Früher hielt man den Hörer ans Ohr, sprach in ein Mikrofon und telefonierte, ohne die Umgebung mit einzubeziehen. Das reicht vielen nicht mehr, sie scheinen vor allem eins zu wollen: sicherstellen, dass sie von ihrem Gesprächspartner gut verstanden werden. Und das geht bei ihnen nicht, ohne ihre Umgebung ebenfalls, meist mit Banalitäten, zu „unterhalten“. 

Rücksichtnahme? Fehlanzeige!

Die Steigerung der Zwangsbeschallung sind Gespräche, bei dem der Telefonierer nicht nur alle mithören lässt, sondern selbst auch noch reinbrüllt. „Wohl ein Ferngespräch“, meinte meine Cousine einmal dazu.
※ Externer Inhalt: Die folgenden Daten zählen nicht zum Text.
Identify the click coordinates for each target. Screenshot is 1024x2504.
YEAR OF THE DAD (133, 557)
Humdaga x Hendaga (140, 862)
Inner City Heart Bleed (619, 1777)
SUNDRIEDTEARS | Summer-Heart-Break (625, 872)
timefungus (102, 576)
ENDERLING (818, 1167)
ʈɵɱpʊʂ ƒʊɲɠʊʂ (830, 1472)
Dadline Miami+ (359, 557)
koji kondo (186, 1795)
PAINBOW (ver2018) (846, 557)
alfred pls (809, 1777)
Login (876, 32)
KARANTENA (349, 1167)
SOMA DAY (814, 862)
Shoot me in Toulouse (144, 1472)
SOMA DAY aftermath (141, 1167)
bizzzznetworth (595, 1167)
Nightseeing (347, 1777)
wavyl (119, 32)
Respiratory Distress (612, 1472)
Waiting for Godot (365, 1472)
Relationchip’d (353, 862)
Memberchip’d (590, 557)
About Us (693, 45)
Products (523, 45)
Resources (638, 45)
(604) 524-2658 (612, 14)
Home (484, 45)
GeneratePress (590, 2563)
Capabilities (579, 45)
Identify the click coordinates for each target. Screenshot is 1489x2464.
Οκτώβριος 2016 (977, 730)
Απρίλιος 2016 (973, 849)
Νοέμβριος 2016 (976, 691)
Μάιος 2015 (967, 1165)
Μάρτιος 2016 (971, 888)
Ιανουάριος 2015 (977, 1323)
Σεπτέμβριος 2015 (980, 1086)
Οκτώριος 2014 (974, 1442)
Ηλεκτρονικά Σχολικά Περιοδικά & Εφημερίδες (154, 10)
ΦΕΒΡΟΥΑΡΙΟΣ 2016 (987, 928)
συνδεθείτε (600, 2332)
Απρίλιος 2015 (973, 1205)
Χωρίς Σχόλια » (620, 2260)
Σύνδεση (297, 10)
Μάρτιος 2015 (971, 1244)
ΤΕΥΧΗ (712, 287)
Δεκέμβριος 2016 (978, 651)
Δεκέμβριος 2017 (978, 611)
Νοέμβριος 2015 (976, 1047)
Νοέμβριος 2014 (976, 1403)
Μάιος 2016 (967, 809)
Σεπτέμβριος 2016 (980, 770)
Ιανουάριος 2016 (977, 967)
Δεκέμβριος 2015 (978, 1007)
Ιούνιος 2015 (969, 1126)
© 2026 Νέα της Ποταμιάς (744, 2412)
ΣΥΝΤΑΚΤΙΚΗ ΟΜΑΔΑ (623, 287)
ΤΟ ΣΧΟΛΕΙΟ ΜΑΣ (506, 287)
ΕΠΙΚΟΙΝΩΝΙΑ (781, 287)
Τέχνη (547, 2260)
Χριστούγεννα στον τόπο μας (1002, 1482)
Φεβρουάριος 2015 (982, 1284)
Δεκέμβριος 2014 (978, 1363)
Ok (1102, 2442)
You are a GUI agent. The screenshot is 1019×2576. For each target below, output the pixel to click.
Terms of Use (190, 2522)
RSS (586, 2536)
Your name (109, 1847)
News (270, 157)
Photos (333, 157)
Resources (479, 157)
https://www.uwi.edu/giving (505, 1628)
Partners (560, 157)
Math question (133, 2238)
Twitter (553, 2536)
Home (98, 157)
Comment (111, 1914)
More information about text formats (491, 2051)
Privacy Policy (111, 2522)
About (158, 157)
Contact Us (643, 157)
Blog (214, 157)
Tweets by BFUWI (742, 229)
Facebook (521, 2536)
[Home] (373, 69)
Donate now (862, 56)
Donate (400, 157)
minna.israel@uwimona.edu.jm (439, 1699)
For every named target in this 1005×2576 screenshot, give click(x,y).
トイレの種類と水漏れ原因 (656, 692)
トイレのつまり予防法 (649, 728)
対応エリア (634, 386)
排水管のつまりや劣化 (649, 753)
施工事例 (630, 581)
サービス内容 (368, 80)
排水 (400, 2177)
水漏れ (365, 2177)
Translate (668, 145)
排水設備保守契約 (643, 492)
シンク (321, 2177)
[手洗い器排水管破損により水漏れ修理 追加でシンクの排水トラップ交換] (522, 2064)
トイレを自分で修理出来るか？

Vielleicht steckt dahinter Unsicherheit. Manche haben wohl das Gefühl, dass sie sonst nicht klar zu verstehen sind. Da fragt man sich allerdings: Warum benutzt der Anrufer nicht einfach ein Headset? Das würde die Belästigung beenden. Die Person hätte die Hände frei – für den Einkaufswagen oder den unvermeidlichen „Coffee-to-go-Becher“ – und wäre für sein Gegenüber gut verständlich. Vor allem bliebe der Rest der Umgebung von der unfreiwilligen Teilnahme am Gespräch verschont.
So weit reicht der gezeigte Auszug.